-------- Records to use --------
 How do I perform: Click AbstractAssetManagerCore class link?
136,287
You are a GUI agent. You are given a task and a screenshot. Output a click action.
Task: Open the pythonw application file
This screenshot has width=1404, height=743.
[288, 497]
--------
■ **Given problem**
Put every line of the entries above into a Markdown table with the columns Row and Line, numbering the rows and skipping any blank lines.

■ **The output**
| Row | Line |
|---|---|
| 1 |  How do I perform: Click AbstractAssetManagerCore class link? |
| 2 | 136,287 |
| 3 | You are a GUI agent. You are given a task and a screenshot. Output a click action. |
| 4 | Task: Open the pythonw application file |
| 5 | This screenshot has width=1404, height=743. |
| 6 | [288, 497] |